Kanaatimce bu kavganın nedenleri arasında Soğuk Savaş dönemi politikaların önemli payı bulunmaktadır. Çift kutuplu dünyada kavga bir iktidar kavgasıdır ve bunun Türkiye’ye yansıması da iktidarı ele geçirmek ya da iktidarı vermemek üzere kurulmuştur. Kampüslerde, mahallelerde ve sokaklarda yaşanan iktidar mücadelelerini hatırlıyorsunuzdur. 1980 sonrası bu kavga yalnızca şekil değiştirmiştir. 1990 sonrası dünya değişse de Türkiye’de kurumlar ve zihinler hala soğuk savaş dönemi kavga politikaları ile dünyayı anlamaya devam ediyor aslında. ABD’nin “istikrarı sağlamanın tek yolu orada istikrarı bozmaktır” şeklindeki dış politika ilkesi Türkiye’de sürekli kabul görmüş gibi.

Soğuk savaş döneminin ABD ve NATO politikalarının bize mirası iktidarı uzlaşmaya dayalı bir ilişki olarak değil çatışmacı (asimetrik) bir ilişki biçimi olarak içselleştirmemizdir. İster sağ, ister sol isterse İslamcı politikalar olsun hepsi için iktidar asimetrik bir kavram olarak düşünülür. Bu nedenle iktidar mücadele ve çatışmanın her zaman merkezindedir. İktidara sahip olmak, toplumu dönüştürmek veya ekonomik kaynaklara sahip olmanın en büyük aracıdır.
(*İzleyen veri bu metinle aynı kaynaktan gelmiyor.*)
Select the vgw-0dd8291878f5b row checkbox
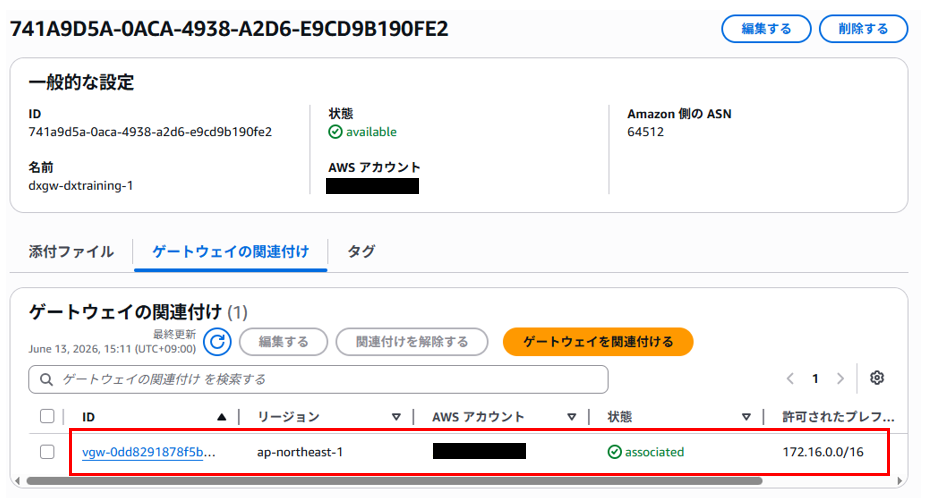Viewport: 931px width, 498px height. click(47, 452)
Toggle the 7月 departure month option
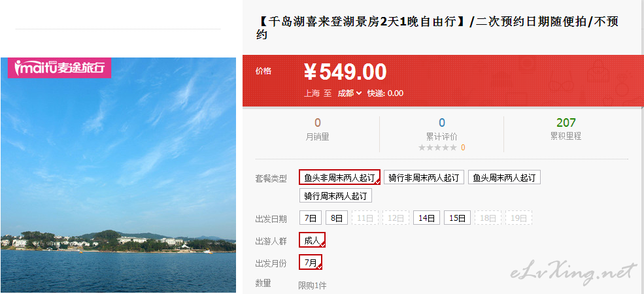This screenshot has width=644, height=294. [x=311, y=262]
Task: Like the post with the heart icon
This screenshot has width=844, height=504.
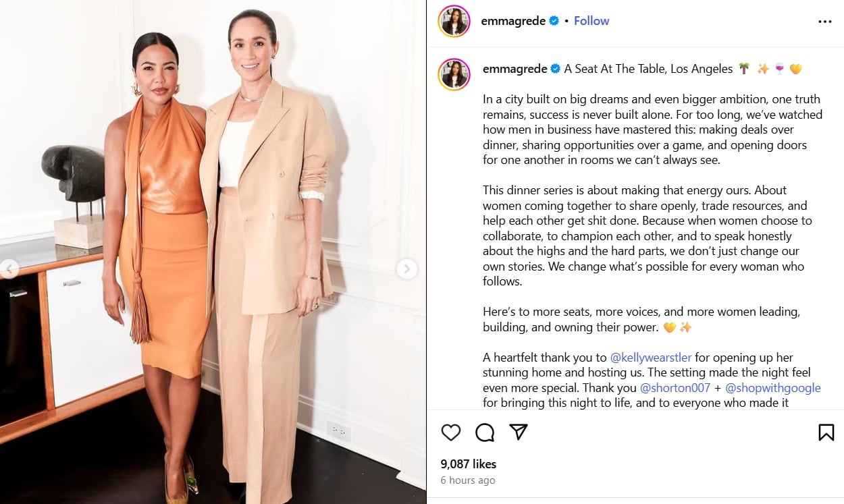Action: pos(450,432)
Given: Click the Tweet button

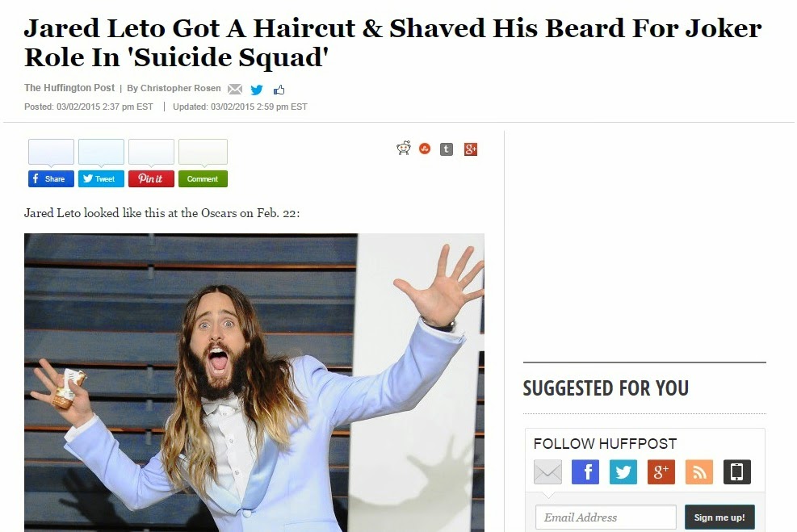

Marksist jargonun iktidarın çatışmaya dayandığına dair bu anlayışının hepimize sirayet etmesi ne kadar ilginçtir, değil mi? Hükümran iktidar biçiminde tüm kalıplarıyla içselleştirdiğimiz bu iktidarın tek işlevi bastırmak, büyük bir üst-ben tarzında, yalnızca sansür ve dışlama olarak karşımıza çıkıyor. Bu nedenle de çok güçsüz, güçlü olduğu sürece etkin, tükendiği anda ise buharlaşıyor. Katı olan her şey buharlaşır diye, buyurmuştu ya Marx.
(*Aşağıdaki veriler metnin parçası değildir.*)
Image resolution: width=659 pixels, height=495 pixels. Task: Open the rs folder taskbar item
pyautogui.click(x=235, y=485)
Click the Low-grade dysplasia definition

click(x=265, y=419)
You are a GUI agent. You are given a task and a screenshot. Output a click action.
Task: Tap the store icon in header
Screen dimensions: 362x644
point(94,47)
İktidarı mutlak ele geçirilmesi, sahip olunması, fethedilmesi gereken son kale olarak gören bu politik kültür aslında bir iktidar fetişizmi yaratmaktadır. Abartılı bir biçimde iktidara duyulan bu açlık ve arzu lideri bir insan olmaktan çıkararak karizmatik bir otoriteye dönüştürmektedir. Karizmatik otorite, sorgusuz sualsiz lideri kutsama ve emirlerinin mutlaka uygulanması gereken şeyler olarak telakki edilmesidir.

Politik kültürümüzde çok kıymetli bir özellik gibi sürekli atıf yapılan karizma Max Weber’in otorite tasnifinden bu yana siyaset bilimi açısından akıl dışı olandır. Gücünü yasadan almayan meşruluğunu mistik bir otoriteden alan gücü temsil eder. Türkiye’de politik kültürün liderde yasa dışı, akli olmayan, mistik bir otoriteye övgüler düzmesi entelektüel miyopluğumuzun iyi bir delili olmalıdır.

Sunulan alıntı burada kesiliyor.